What this task involves: When you copy the entries, keep every word exactly as it stands.

(Dataset entries)
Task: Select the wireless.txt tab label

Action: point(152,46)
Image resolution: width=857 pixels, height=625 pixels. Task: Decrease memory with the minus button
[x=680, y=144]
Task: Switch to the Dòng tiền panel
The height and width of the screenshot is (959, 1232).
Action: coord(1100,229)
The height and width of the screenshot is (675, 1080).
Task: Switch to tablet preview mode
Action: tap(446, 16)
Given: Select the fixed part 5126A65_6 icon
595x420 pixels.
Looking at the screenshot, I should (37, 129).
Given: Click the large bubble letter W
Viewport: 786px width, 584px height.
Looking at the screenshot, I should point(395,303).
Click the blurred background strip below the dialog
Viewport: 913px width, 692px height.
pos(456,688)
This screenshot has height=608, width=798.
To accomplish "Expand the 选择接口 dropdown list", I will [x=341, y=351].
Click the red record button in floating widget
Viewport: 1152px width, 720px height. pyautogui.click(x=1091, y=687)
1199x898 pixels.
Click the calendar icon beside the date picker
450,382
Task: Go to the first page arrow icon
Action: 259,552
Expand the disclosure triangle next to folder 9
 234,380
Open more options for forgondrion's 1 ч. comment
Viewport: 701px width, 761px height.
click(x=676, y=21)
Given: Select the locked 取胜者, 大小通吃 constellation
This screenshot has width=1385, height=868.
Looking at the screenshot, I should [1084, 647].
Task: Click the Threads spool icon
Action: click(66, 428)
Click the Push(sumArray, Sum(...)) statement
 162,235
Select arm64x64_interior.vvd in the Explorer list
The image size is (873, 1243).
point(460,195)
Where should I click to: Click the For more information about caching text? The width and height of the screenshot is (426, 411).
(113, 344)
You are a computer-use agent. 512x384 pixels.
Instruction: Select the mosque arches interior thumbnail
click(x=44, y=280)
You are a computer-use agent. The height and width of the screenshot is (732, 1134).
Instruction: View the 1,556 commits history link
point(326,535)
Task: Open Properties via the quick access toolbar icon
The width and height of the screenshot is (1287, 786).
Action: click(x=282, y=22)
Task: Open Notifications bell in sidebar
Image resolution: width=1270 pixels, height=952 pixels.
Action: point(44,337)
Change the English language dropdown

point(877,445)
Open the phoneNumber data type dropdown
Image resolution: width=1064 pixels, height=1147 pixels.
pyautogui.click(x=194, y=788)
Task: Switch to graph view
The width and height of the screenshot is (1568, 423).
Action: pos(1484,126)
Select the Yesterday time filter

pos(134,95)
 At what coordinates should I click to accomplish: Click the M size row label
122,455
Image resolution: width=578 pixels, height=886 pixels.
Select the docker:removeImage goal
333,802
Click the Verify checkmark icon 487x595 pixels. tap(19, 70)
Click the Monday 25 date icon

Exercise output:
Task: Select the wireless.txt tab label

Action: point(152,46)
Image resolution: width=857 pixels, height=625 pixels. Task: Decrease memory with the minus button
[x=680, y=144]
Task: Switch to the Dòng tiền panel
The height and width of the screenshot is (959, 1232).
Action: coord(1100,229)
The height and width of the screenshot is (675, 1080).
Task: Switch to tablet preview mode
Action: tap(446, 16)
Given: Select the fixed part 5126A65_6 icon
595x420 pixels.
Looking at the screenshot, I should (37, 129).
Given: Click the large bubble letter W
Viewport: 786px width, 584px height.
Looking at the screenshot, I should point(395,303).
Click the blurred background strip below the dialog
Viewport: 913px width, 692px height.
pos(456,688)
This screenshot has height=608, width=798.
To accomplish "Expand the 选择接口 dropdown list", I will [x=341, y=351].
Click the red record button in floating widget
Viewport: 1152px width, 720px height. pyautogui.click(x=1091, y=687)
1199x898 pixels.
Click the calendar icon beside the date picker
450,382
Task: Go to the first page arrow icon
Action: 259,552
Expand the disclosure triangle next to folder 9
 234,380
Open more options for forgondrion's 1 ч. comment
Viewport: 701px width, 761px height.
click(x=676, y=21)
Given: Select the locked 取胜者, 大小通吃 constellation
This screenshot has width=1385, height=868.
Looking at the screenshot, I should [1084, 647].
Task: Click the Threads spool icon
Action: click(66, 428)
Click the Push(sumArray, Sum(...)) statement
 162,235
Select arm64x64_interior.vvd in the Explorer list
The image size is (873, 1243).
point(460,195)
Where should I click to: Click the For more information about caching text? The width and height of the screenshot is (426, 411).
(113, 344)
You are a computer-use agent. 512x384 pixels.
Instruction: Select the mosque arches interior thumbnail
click(x=44, y=280)
You are a computer-use agent. The height and width of the screenshot is (732, 1134).
Instruction: View the 1,556 commits history link
point(326,535)
Task: Open Properties via the quick access toolbar icon
The width and height of the screenshot is (1287, 786).
Action: click(x=282, y=22)
Task: Open Notifications bell in sidebar
Image resolution: width=1270 pixels, height=952 pixels.
Action: point(44,337)
Change the English language dropdown

point(877,445)
Open the phoneNumber data type dropdown
Image resolution: width=1064 pixels, height=1147 pixels.
pyautogui.click(x=194, y=788)
Task: Switch to graph view
The width and height of the screenshot is (1568, 423).
Action: pos(1484,126)
Select the Yesterday time filter

pos(134,95)
 At what coordinates should I click to accomplish: Click the M size row label
122,455
Image resolution: width=578 pixels, height=886 pixels.
Select the docker:removeImage goal
333,802
Click the Verify checkmark icon 487x595 pixels. tap(19, 70)
Click the Monday 25 date icon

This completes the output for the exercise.